[DATA TO USE]
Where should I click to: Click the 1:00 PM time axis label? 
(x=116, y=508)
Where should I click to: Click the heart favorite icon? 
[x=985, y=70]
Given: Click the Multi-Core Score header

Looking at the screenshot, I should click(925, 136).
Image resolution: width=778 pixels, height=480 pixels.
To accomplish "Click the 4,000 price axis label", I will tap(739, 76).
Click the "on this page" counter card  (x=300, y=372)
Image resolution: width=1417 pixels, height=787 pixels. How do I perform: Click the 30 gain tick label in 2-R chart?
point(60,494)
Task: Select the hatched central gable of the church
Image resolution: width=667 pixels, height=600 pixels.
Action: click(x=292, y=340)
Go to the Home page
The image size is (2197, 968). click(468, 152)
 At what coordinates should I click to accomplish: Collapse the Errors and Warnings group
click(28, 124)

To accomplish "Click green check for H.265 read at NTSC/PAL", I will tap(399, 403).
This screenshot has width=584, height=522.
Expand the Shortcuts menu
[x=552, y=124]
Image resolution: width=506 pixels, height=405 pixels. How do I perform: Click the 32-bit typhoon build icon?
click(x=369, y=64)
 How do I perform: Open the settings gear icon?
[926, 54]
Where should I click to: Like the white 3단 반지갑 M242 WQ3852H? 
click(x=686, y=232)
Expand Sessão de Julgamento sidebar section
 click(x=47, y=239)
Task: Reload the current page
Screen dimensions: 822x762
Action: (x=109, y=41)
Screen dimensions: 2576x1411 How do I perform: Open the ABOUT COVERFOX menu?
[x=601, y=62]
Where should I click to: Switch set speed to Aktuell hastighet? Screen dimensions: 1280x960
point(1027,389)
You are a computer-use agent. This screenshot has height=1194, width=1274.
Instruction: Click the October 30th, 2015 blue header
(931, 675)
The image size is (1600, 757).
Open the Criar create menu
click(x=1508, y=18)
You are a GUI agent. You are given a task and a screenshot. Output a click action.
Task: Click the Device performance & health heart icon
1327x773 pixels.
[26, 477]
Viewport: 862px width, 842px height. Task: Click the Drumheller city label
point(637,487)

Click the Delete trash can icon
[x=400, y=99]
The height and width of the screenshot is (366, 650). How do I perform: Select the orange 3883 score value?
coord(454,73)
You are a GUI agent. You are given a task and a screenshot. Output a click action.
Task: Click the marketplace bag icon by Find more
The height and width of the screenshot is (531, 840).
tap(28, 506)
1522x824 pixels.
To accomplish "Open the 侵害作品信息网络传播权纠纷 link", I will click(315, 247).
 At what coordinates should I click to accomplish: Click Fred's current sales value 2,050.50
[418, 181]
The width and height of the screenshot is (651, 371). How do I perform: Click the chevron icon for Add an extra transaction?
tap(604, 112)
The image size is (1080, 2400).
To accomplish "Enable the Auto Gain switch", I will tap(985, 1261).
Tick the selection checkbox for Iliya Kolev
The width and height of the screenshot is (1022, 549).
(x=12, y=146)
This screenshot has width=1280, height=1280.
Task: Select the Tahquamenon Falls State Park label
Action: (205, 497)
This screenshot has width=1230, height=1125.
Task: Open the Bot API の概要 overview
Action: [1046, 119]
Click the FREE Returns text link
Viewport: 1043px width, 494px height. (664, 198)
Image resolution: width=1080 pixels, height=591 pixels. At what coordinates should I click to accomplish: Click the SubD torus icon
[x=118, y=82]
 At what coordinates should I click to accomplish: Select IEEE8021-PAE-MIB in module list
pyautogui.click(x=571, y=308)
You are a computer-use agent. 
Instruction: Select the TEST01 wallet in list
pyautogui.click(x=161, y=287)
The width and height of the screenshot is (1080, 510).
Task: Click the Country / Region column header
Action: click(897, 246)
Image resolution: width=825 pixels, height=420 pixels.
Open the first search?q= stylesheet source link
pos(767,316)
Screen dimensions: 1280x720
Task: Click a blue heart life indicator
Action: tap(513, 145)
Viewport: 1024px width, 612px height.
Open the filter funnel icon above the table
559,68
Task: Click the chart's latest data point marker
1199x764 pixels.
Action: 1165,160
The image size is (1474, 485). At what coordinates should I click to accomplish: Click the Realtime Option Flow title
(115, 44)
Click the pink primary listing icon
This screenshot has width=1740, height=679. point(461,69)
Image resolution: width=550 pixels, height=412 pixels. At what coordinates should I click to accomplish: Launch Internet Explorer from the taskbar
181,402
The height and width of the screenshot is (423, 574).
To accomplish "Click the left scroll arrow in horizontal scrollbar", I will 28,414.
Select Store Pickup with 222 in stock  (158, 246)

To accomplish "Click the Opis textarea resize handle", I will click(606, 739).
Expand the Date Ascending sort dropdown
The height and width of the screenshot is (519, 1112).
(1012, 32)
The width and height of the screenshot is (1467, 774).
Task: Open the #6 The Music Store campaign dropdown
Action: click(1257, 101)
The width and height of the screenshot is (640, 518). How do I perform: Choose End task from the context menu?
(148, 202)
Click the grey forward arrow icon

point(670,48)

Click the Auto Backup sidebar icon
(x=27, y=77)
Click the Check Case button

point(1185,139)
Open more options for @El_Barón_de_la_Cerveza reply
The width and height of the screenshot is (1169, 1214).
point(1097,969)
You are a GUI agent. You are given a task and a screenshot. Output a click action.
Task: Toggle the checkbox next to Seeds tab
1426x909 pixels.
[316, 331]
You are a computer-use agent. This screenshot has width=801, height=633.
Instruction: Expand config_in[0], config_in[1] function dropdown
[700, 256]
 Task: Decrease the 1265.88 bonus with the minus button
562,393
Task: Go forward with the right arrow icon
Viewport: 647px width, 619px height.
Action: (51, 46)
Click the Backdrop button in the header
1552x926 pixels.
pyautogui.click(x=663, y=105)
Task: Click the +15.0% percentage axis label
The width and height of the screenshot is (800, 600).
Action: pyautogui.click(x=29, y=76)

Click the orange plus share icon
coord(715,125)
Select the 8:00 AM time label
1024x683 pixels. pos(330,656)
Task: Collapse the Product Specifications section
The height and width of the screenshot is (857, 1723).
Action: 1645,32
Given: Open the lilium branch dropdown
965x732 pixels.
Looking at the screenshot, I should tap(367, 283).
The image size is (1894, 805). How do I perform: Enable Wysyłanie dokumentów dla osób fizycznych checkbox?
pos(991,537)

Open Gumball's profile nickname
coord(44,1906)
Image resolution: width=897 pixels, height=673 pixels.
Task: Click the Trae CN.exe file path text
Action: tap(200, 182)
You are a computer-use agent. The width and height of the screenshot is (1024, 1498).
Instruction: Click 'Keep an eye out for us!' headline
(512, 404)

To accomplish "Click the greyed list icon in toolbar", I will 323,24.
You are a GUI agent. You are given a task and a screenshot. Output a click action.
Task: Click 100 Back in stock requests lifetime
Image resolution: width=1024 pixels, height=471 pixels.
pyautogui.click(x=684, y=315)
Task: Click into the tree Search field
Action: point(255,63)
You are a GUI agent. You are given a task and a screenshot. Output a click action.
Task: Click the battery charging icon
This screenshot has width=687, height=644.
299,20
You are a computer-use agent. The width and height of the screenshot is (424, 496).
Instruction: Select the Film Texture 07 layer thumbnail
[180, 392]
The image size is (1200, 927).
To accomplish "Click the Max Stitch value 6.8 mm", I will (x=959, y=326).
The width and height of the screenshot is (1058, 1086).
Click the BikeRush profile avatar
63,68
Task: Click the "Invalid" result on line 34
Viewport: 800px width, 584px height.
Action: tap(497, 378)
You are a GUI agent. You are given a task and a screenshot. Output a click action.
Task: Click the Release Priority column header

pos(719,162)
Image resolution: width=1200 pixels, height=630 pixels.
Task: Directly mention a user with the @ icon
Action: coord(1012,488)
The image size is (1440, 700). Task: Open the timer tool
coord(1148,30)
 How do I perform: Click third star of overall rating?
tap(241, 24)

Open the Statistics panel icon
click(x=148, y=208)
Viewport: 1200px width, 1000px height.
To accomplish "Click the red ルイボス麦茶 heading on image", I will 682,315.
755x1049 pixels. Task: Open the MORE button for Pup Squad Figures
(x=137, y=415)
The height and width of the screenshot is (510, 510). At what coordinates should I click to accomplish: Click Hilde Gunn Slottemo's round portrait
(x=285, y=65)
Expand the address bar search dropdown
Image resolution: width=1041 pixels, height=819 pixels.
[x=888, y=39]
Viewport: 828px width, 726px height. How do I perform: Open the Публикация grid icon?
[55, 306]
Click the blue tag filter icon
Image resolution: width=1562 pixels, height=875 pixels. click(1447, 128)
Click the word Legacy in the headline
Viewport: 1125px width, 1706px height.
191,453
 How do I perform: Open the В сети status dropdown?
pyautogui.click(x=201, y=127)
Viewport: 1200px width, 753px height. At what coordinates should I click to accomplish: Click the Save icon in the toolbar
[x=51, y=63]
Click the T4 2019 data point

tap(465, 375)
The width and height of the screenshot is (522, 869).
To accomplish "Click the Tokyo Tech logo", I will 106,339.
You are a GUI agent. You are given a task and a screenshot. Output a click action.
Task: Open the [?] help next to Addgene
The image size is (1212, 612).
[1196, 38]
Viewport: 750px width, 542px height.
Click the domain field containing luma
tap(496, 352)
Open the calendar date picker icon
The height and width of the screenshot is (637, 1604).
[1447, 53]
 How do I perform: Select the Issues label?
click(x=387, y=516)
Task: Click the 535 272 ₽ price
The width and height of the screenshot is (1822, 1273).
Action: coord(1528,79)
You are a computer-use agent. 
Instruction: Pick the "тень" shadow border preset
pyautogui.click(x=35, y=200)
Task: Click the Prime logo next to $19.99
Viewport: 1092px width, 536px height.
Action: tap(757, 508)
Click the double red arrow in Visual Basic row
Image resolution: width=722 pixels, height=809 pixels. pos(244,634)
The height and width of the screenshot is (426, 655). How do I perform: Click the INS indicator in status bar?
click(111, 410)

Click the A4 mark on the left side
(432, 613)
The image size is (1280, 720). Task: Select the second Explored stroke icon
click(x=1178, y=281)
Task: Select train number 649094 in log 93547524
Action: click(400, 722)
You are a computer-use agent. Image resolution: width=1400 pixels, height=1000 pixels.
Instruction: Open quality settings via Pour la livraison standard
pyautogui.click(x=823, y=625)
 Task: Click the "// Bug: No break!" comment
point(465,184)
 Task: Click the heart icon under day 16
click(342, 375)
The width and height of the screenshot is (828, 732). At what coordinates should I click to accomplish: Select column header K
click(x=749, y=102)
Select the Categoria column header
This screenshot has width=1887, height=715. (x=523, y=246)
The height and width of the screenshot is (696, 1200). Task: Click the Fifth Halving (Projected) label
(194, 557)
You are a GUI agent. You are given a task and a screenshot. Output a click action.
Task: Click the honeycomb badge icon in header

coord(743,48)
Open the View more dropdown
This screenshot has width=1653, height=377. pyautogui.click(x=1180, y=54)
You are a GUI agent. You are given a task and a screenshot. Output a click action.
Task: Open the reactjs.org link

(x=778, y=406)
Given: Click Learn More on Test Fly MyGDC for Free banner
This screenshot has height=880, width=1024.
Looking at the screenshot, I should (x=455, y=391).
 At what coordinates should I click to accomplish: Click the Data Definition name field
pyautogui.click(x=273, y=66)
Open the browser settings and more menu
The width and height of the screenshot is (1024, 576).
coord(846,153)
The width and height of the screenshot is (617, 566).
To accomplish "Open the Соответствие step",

[TASK ITEM]
Task for the records above: copy every line in which the word "stock" occurs.

[THE ANSWER]
Select Store Pickup with 222 in stock  (158, 246)
Task: Click 100 Back in stock requests lifetime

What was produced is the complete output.